PJ-Tertial-Bericht am Kantonsspital Baden

Chirurgie

Baden, Schweiz · 8 Wochen · Station Allgemein/Viszeralchirurgie, Orthopädie/Traumatologie, Urologie, Notfall · 12/2021 – 04/2022

Veröffentlicht am

2.27
Ø Gesamtnote
aus 9 Kategorien

Einzelbewertungen

Gesamt 2
Team Station 2
Kontakt zur Pflege 2
Ansehen des PJlers 2
Klinik insgesamt 2
Unterricht 6
Betreuung 3
Freizeit 1
Station / Einrichtung 2

Details zum Einsatz

Weitere Tätigkeiten
0
Vergütung
1400
Gebühren
450 ( Miete Personalwohnheim), für jede Überweisung auf deutsches Konto 20

Erfahrungsbericht

Als jemand, der sich schon vorher sicher war, dass Chirurgie nicht mein Ding ist, war die Zeit im KSB in Ordnung. Man wird immer auf Uro, Notfall, Allgemein/Viserzal und Ortho für je nach Bedarf 3-5 Wochen eingeteilt. Allgemein/Viszeralchirugie bekommt man nicht so viele OPs zu sehen und häufig dieselben. Ansonsten hilft man etwas auf Station und bereitet die Patientenvorstellung für den nächsten Tag vor. Einige von den OA/Chefs können manchmal etwas speziell/cholerisch sein, aber ansonsten sind die AA und meisten OA sehr nett. Auf der Ortho/Trauma ist man extrem viel im OP, teilweise von 7.45-17.00 Uhr.
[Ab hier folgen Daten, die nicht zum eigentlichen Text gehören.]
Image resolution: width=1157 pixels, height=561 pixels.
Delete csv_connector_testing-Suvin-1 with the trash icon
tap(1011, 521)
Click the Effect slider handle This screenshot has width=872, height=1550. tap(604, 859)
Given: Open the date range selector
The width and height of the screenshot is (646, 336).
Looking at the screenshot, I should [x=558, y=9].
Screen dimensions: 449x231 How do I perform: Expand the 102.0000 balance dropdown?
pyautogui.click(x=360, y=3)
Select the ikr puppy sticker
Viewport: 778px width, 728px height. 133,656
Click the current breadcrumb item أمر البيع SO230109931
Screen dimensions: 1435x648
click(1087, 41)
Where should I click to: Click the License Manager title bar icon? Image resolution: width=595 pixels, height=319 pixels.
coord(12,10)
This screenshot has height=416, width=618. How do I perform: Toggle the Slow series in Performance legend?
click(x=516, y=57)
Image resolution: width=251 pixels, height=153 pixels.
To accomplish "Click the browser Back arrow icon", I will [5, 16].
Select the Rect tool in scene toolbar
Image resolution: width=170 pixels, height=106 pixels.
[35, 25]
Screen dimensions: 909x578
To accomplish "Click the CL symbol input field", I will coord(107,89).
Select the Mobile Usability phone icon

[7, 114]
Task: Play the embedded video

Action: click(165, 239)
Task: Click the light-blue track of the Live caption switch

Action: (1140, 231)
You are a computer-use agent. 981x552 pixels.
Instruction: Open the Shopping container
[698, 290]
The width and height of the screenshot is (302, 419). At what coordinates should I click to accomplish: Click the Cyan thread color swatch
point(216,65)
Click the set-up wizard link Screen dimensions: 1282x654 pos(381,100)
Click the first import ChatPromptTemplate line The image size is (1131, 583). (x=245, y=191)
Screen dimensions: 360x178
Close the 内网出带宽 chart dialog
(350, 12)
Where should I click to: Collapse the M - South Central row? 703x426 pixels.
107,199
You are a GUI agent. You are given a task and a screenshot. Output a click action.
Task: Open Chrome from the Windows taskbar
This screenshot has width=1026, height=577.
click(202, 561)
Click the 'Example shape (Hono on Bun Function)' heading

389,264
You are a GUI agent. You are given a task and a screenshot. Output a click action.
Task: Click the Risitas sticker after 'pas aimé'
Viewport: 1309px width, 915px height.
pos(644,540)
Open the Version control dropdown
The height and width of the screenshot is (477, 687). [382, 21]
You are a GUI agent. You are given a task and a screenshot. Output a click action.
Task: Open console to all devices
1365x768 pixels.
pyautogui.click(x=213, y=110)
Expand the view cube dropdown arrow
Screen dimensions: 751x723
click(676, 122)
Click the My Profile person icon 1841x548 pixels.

Leider nicht sehr abwechslungsreich. >50% der Eingriffe sind Hakenhalten beim Hüft-TEP. Wer OPs und Ortho mag, kann hier bestimmt viel mitnehmen. Für mich war es sehr anstrengend und eher nervig. Auf der Uro arbeitet man in einem mega netten Team. Kann sich sehr viele verschiedene Eingriffe anschauen, selten gibt es da aber im OP etwas für die PJ-ler/UA zu tun. Es gibt einen Da-Vinci und die OAs lassen einen da auch gern mal im Simulator den mal ausprobieren, was viel Spass macht. Der Notfall ist immer gut voll und spannend. Das KSB deckt auch ein grosses Spektrum ab und man bekommt viel zu sehen, insbesondere weil unter der Woche interdisziplinär gearbeitet wird. Man kann Patienten untersuchen, Ultraschall machen, usw. Hat mir persönlich am besten gefallen. Blutabnehmen/Zugänge legen machen hier (wie auch fast überall in der Schweiz) die Pflegekräft. Ist auch mal gut, dass nicht morgens für 1 h lang machen zu müssen :) Das Personalwohnheim ist ganz ok. Jeder hat eigenes Bad und eine Miniküche mit einer Kochplatte. Es gibt nix an Töpfen/Geschirr etc. Muss man alles selber mitbringen. Es gibt keine Gemeinschaftsräume. Man macht ca. 1x/Woche Rufdienst und 1x/Monat Wochenendrufdienst für 2. OP-Assistenz. Da wird man auch immer mal gerufen. Für den Wochenendrufdienst bekommt man dann am nächsten Wochenende den Freitag und den Montag frei, was ganz nice ist. Umgebung vom Spital ist jetzt nicht so spannend. Die Nähe zu Zürich ist gut. Zu den Skigebieten fährt man mindestens 45 min, zu den grösseren/schöneren in der Zentralschweiz eher so 1 1/2 Stunden. Das Arbeitsklima ist insgesamt echt gut. Die meisten sind mega nett und hilsbereit.

Bewerbung

Prinzipiell schon länger im Voraus (2 Jahre), aber man kann immer versuchen anzufragen/sich auf die Warteliste zu setzen und dann kommt man auch an Nachrückplätze, wenn jemand absagt.